CloudBerry Drive Server for Windows Server caches files locally which makes it not suitable for use on Azure VMs.
There’s a number of ways to make Azure storage available to a VM in Azure:
- Attach a number of local VHD disks. There’s a couple of issues with this approach:
- The maximum we can use is 16TB, and
- We’ll have to use an expensive A4 sized VM, that has unneeded RAM and CPU cores.
- Map drives to a number of Azure File SMB shares. There’s a couple of issues with this approach:
- The shares are not persistent although we can use CMDKEY tool as a workaround.
- There’s a maximum of 5TB capacity per share, and a maximum of 1TB capacity per file.
- Use a 3rd party tool such as Cloudberry Drive to make Azure block blob storage available to the Azure VM. This approach has the 500TB Storage account limit which is adequate for use with Veeam Cloud Connect. Microsoft suggests that the maximum NTFS volume size is between 16TB and 256TB on Server 2012 R2 depending on allocation unit size. Using this tool we get 128TB disk suggesting an allocation unit size of 32KB.
To install CloudBerry Drive on an Azure VM:
– Install C++ 2010 x64 Redistributable pre-requisite:
– Run CloudBerryDriveSetup, accept the defaults, and reboot.
– In the Azure Management Portal, obtain your storage account access key (either one is fine):
– Back in the Azure VM, right-click on the Cloudberry icon in the system tray and select Options:
– Under the Storage Accounts tab, click Add, pick Azure Blob as your Storage Provider, enter your Azure Storage account name and key:
– Under the Mapped Drives tab, click Add, type-in a volume label, click the button next to Path, and pick a Container. This is the container we created in step 3 above:
– You can see the available volumes in Windows explorer or by running this command in Powershell:
Get-Volume | FT -AutoSize
Add VHD disks to the VM for the CloudBerry Drive cache:
We’ll add VHD disks to the VM for that cache folder to have sufficient disk space and IOPS for the cache.
Highlight the Azure VM, click Attach at the bottom, and click Attach empty disk. Enter a name for the disk VHD file, and a size. The maximum size allowed is 1023 GB (as of September 2014). Repeat this process to add as many disks as allowed by your VM size. For example, an A1 VM can have a maximum of 2 disks, A2 max is 4, A3 max is 8, and A4 max is 16 disks.
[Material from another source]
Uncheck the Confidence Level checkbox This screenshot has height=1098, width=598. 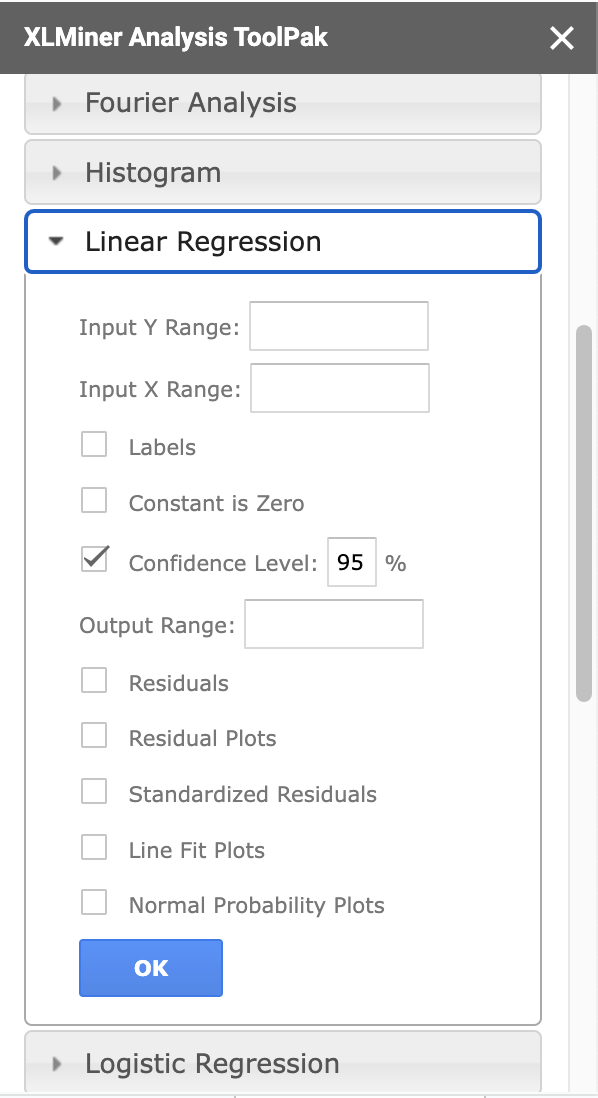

In the Azure VM, I created a 2TB disk using Storage Spaces on the VM as shown:
This is setup as a simple disk for maximum disk space and IOPS, but it can be setup as mirrored disks as well.
Create a folder for the CloudBerry Drive cache on the new disk, and configure CloudBerry Drive to use it:
It’s important to have enough disk space on the drive where CloudBerry Caching occurs. The amount of available space on the Caching drive puts a limit on the file size that can be handled through CloudBerry drive which could be much less than the 128TB available space on a CloudBerry Drive that has an Azure Block Blob back end.